To do: Pick out every line in the records below that contains the word "dropdown", and copy each one.

Supplied records:
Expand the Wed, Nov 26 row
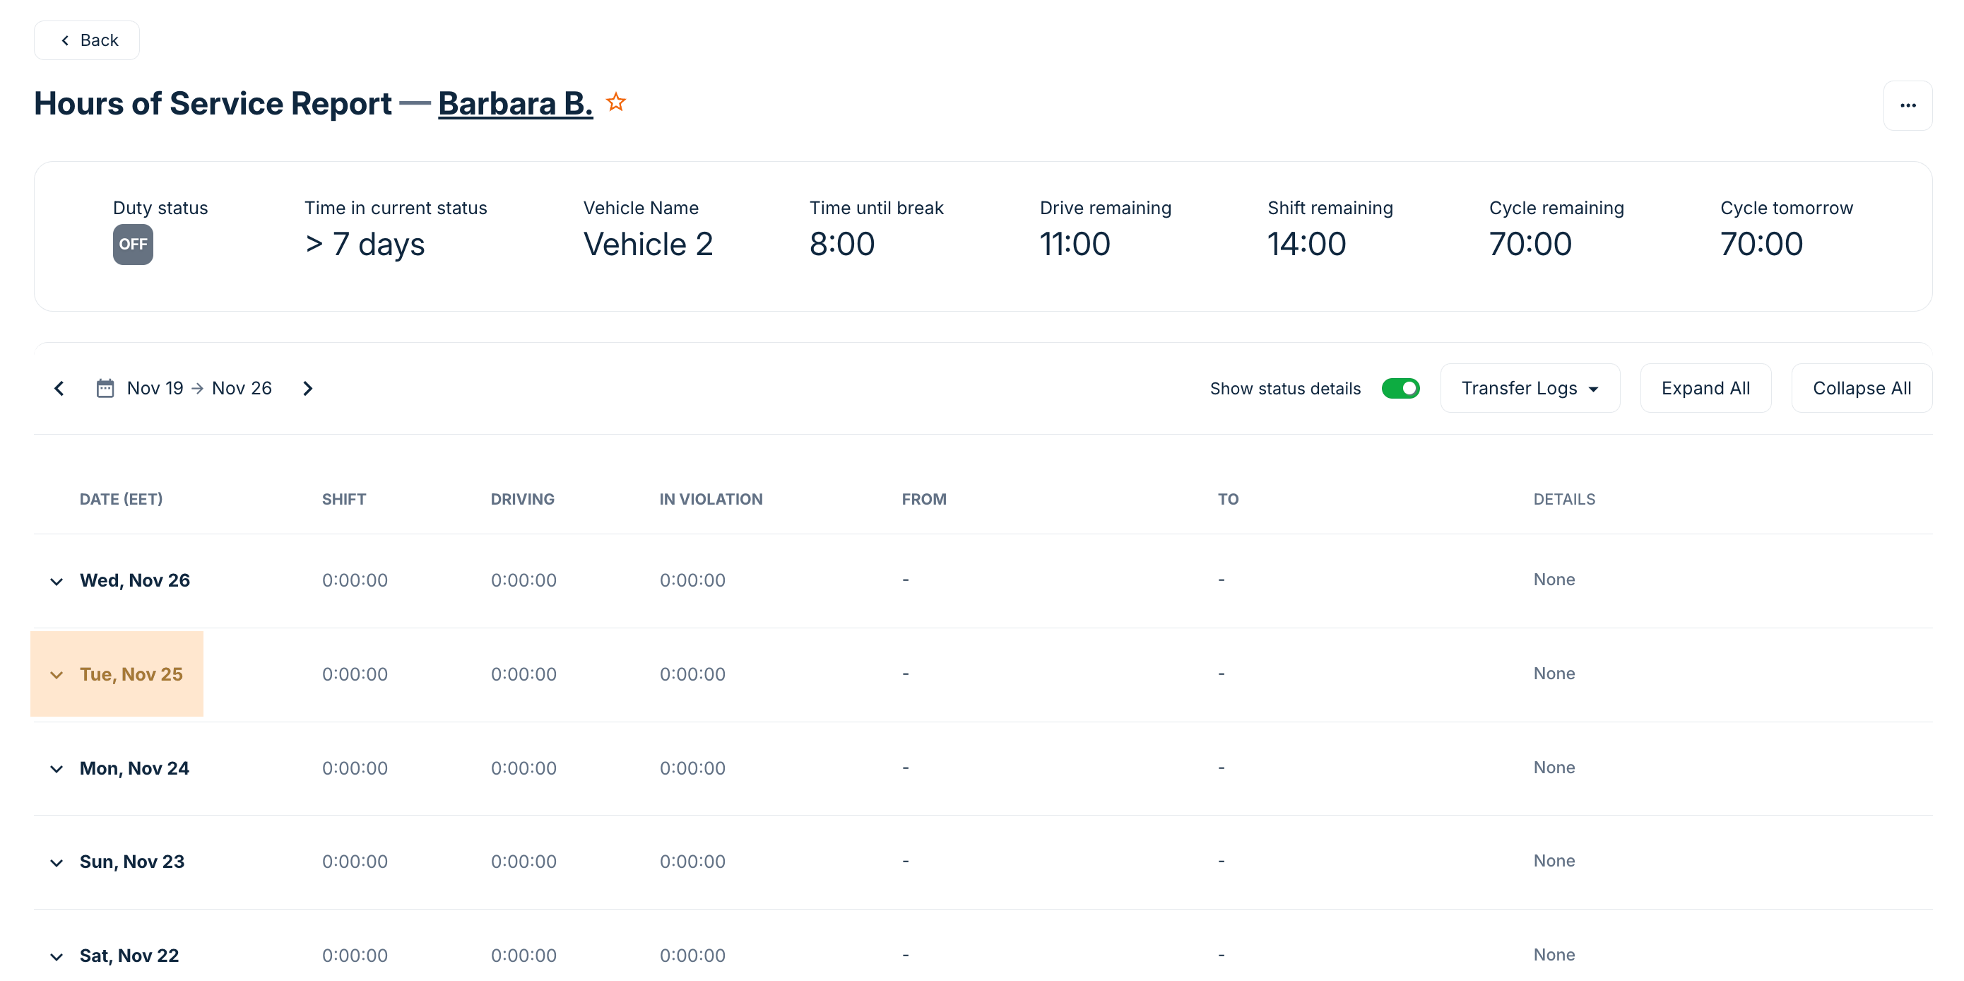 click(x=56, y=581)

...

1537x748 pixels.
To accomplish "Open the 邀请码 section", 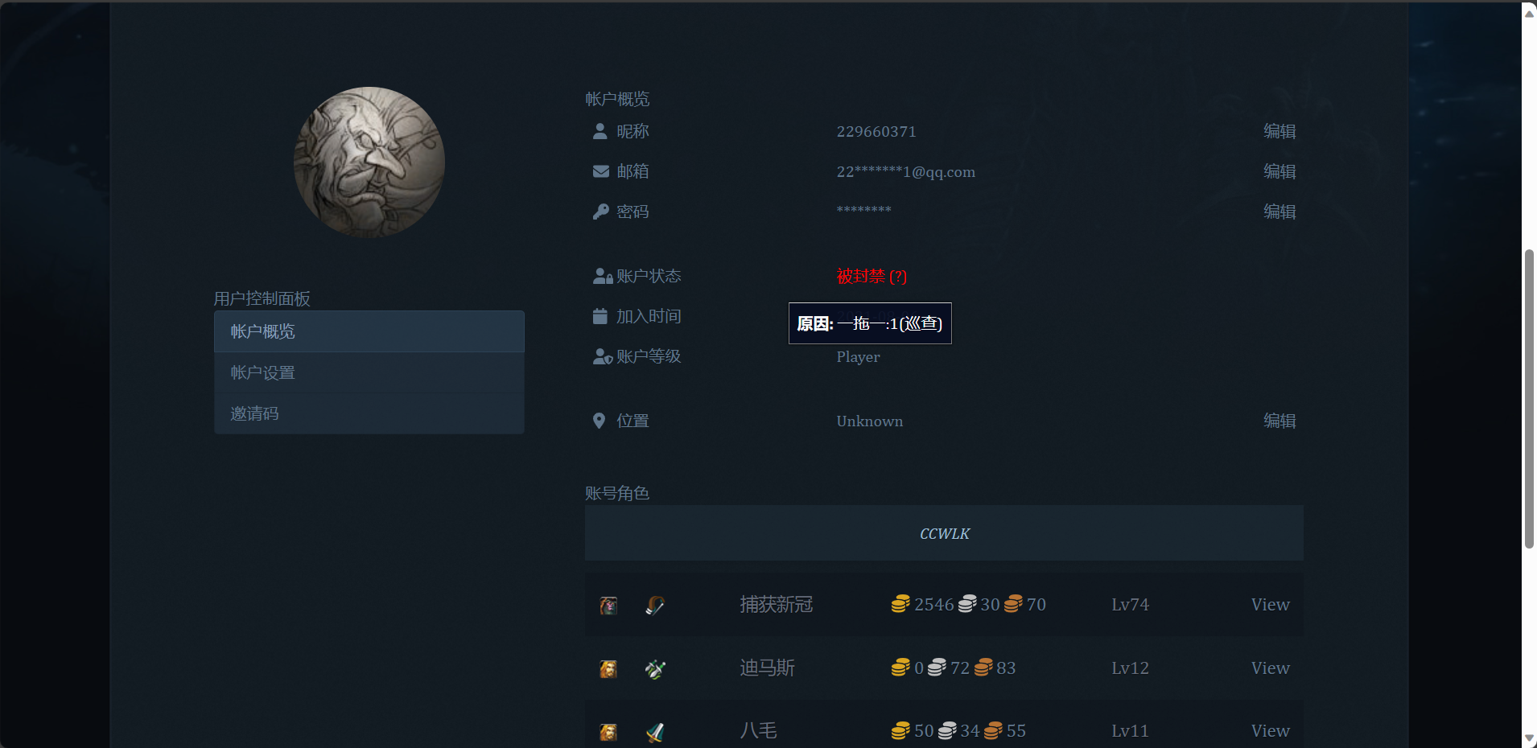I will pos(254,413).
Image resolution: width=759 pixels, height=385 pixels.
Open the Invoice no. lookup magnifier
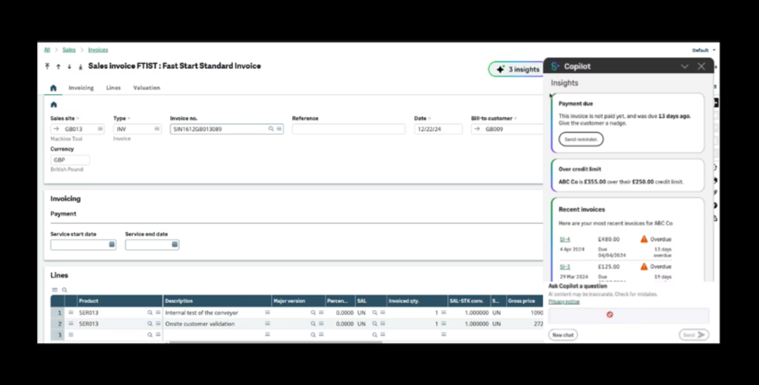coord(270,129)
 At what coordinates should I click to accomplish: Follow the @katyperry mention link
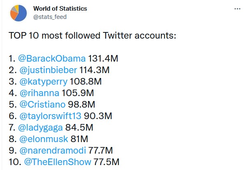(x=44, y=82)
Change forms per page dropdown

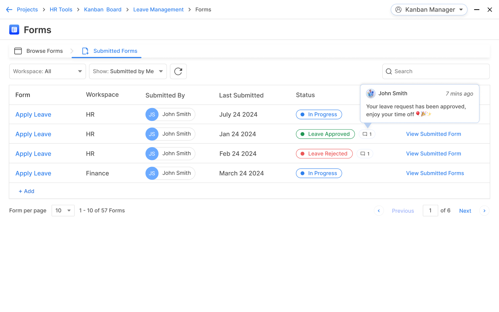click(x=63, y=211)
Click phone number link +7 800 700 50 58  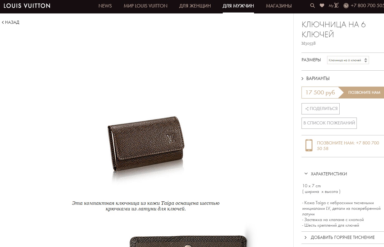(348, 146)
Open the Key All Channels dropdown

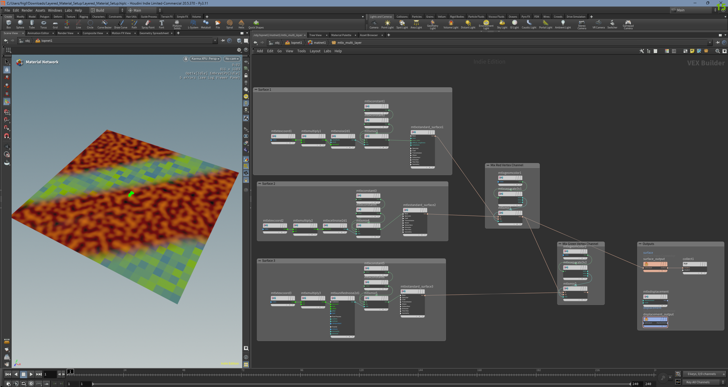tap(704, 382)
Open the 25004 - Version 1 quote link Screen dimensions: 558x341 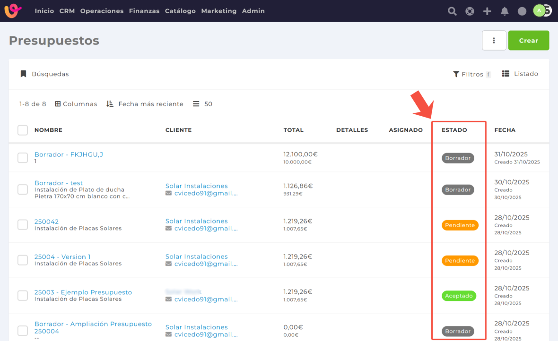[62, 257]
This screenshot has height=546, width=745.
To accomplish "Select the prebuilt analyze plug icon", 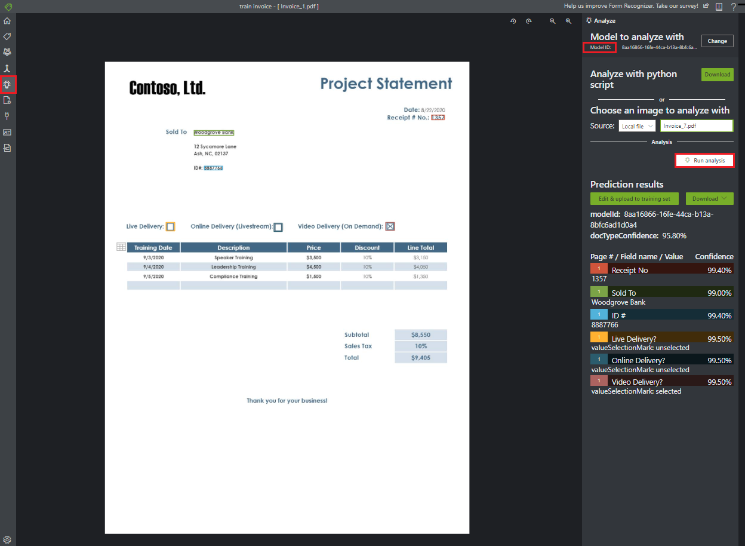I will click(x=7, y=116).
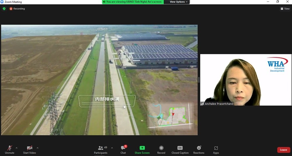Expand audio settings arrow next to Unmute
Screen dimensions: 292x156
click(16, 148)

Output of the task:
Change forms per page dropdown
Open the Key All Channels dropdown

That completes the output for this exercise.